→ **Directions**
A) Could you write out, word for word, the part of the Weybridge Community Hospital article that opens with the words containing "It appears that" and closes with "have in Weybridge."?
B) Can you take the Weybridge Community Hospital article further, picking up after its final sentence?

→ **Reading passage**
St James’ church was packed to capacity for two meetings on Tuesday 17 October. Around 800 local residents attended, hoping to hear positive news about health services returning to our town, after the destruction of Weybridge Community Hospital in the disastrous fire back in July.
The news was mixed. Good news is that the hospital site will be retained, interim accommodation for the two GP practices is being constructed as rapidly as possible, and should be up and running in December, and a new permanent building will be constructed on the site over the next three years or so.
The bad news is that Weybridge is unlikely to get back the Community Hospital as it was, with its Walk In Centre, X-Rays and extensive outpatient services.
What about the Walk In Centre?
So what will we get? North West Surrey Clinical Commissioning Group (NWS CCG) is responsible for deciding. The meetings were led by Matthew Tait, of NWS CCG, along with representatives of NHS Property Services and local GP practices.
The publicity handout headed ‘services returning to the former Weybridge Community Hospital Site’ (see below) made it clear that GP practices, a range of treatment room services, and Lloyds Pharmacy will return. Beyond that, all is up for discussion.
The great area of concern for residents at both meetings was the future of the Walk In Centre and X-rays etc. Will the Walk In Centre be returning?
We were told that Walk In Centres are now an outdated concept, that CCG thinking has moved on. But there will be treatment services. There is no short-term replacement for the Walk In Centre, as there is no space on the site and no other suitable site has been found. [Surrey County Councillor Tim Oliver on 20 Sept told local residents that part of the library building had been considered for a replacement Walk In Centre, but proved not to be feasible.]
CCG ‘engaging with community in NW Surrey’
Residents were told repeatedly by Matthew Tait of the NW Surrey CCG, and his colleagues, that they would be engaging with the community of North West Surrey to understand local needs, and that future services would be shaped to meet those needs.
It appears that NWS CCG are starting with a clean sheet of paper, and looking at the needs of local towns from Ashford to Woking and beyond, in deciding what future facilities we will have in Weybridge.
Before the fire at Weybridge Community Hospital, Weybridge was a hub for local community health services. The loss of the Community Hospital means that we are no longer a working hub.

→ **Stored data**
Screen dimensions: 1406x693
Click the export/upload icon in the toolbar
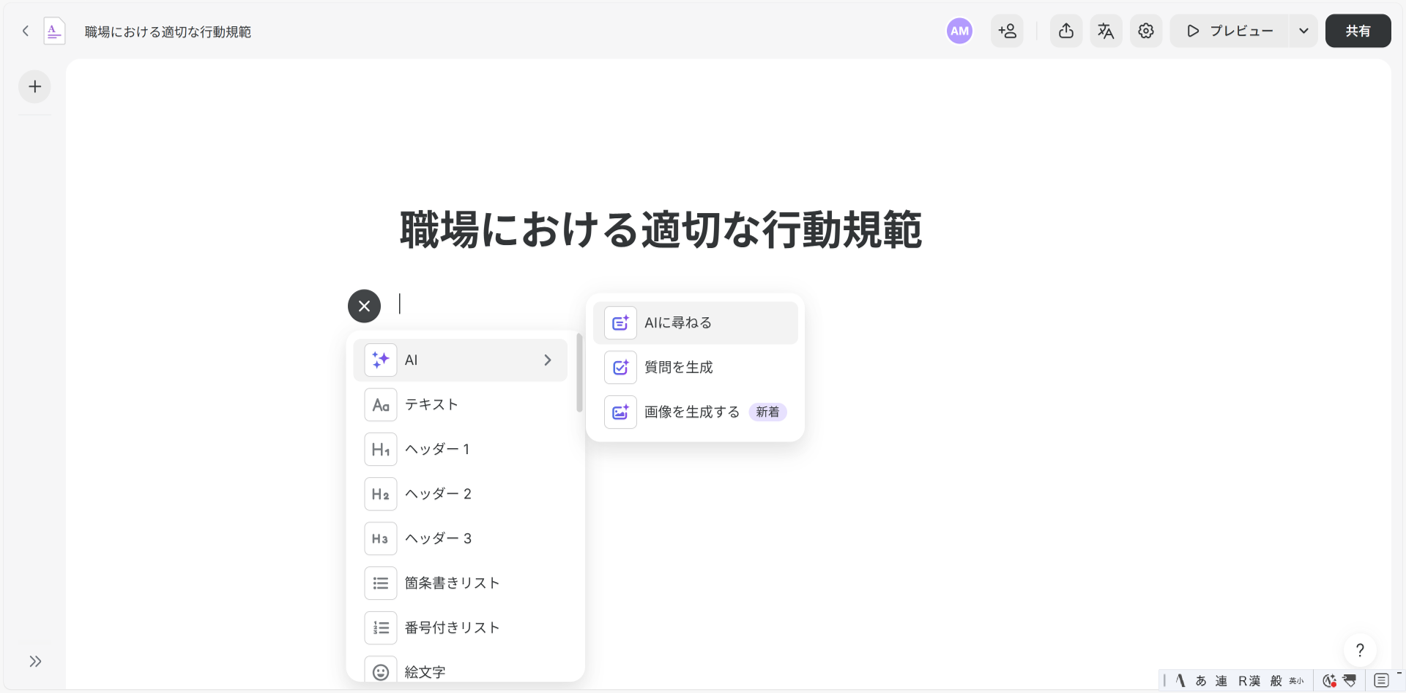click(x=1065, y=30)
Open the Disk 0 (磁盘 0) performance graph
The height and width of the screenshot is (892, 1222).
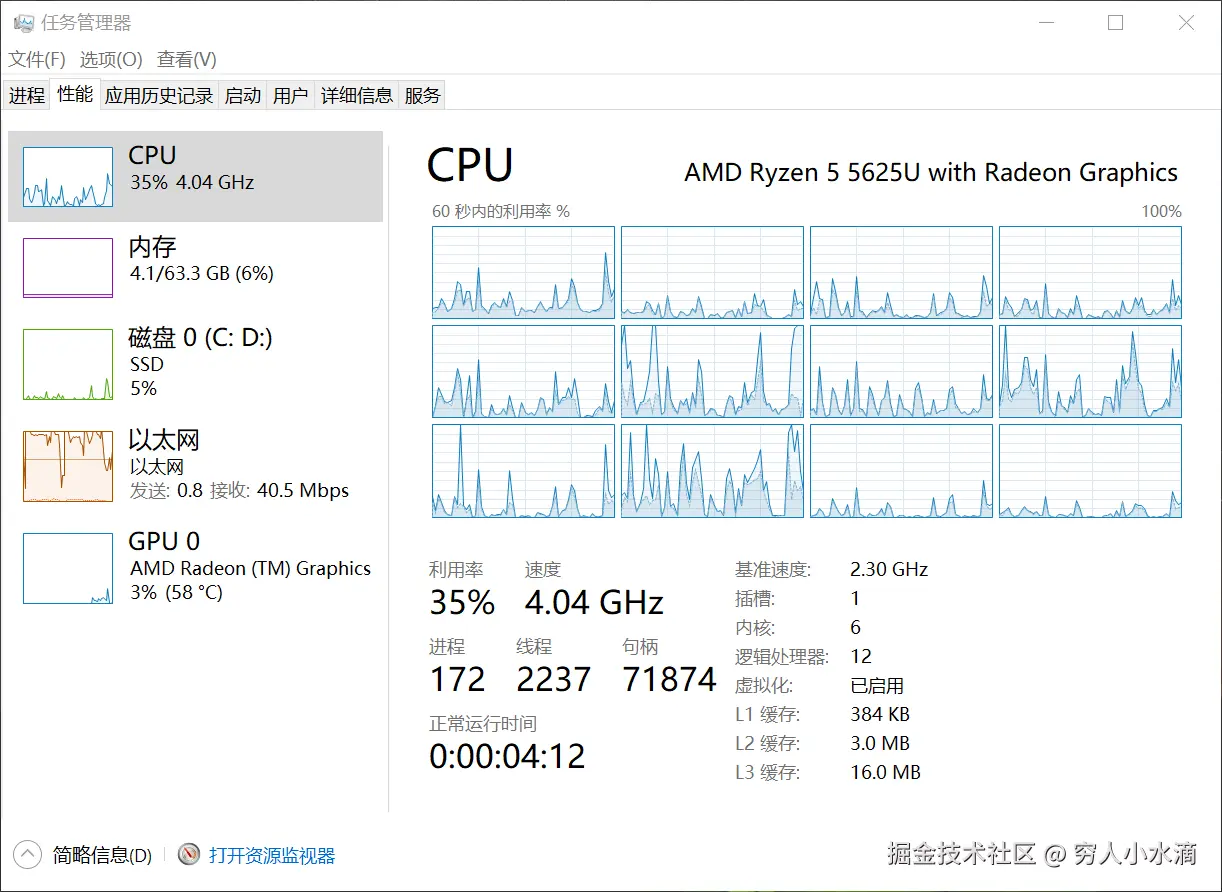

→ **Expected outputs**
A)
It appears that NWS CCG are starting with a clean sheet of paper, and looking at the needs of local towns from Ashford to Woking and beyond, in deciding what future facilities we will have in Weybridge.

B)
The services delivered in Weybridge in future may be better or worse than before the fire, NWS CCG cannot say at present, but CCG have a duty to look at the overall clinical needs of North West Surrey.
Weybridge concern about LOCAL provision
For many Weybridge residents, the important question has a different emphasis: ‘will we get back the LOCAL provision of health services that we lost in the fire?’
NW Surrey CCG cannot promise that we will get them back. But CCG want to engage with the community, and the massive turnout at the two meetings — CCG had originally planned to hold them in a room with a capacity of 100 people! — is a sure sign that Weybridge residents care deeply about local provision of those services.
There are natural concerns that our town may be diminished by a long-term loss of local provision of services which we value highly and rely on.
But as Matthew Tait has said, we may get something better and more future-proof. Perhaps the voice of local residents will be heard.
Three years of interim services
20 ‘pods’ (portakabins) have already been sited on part of the Weybridge Community Hospital site previously used for staff car parking, and these are being fitted out as GP Surgery facilities, plus treatment rooms.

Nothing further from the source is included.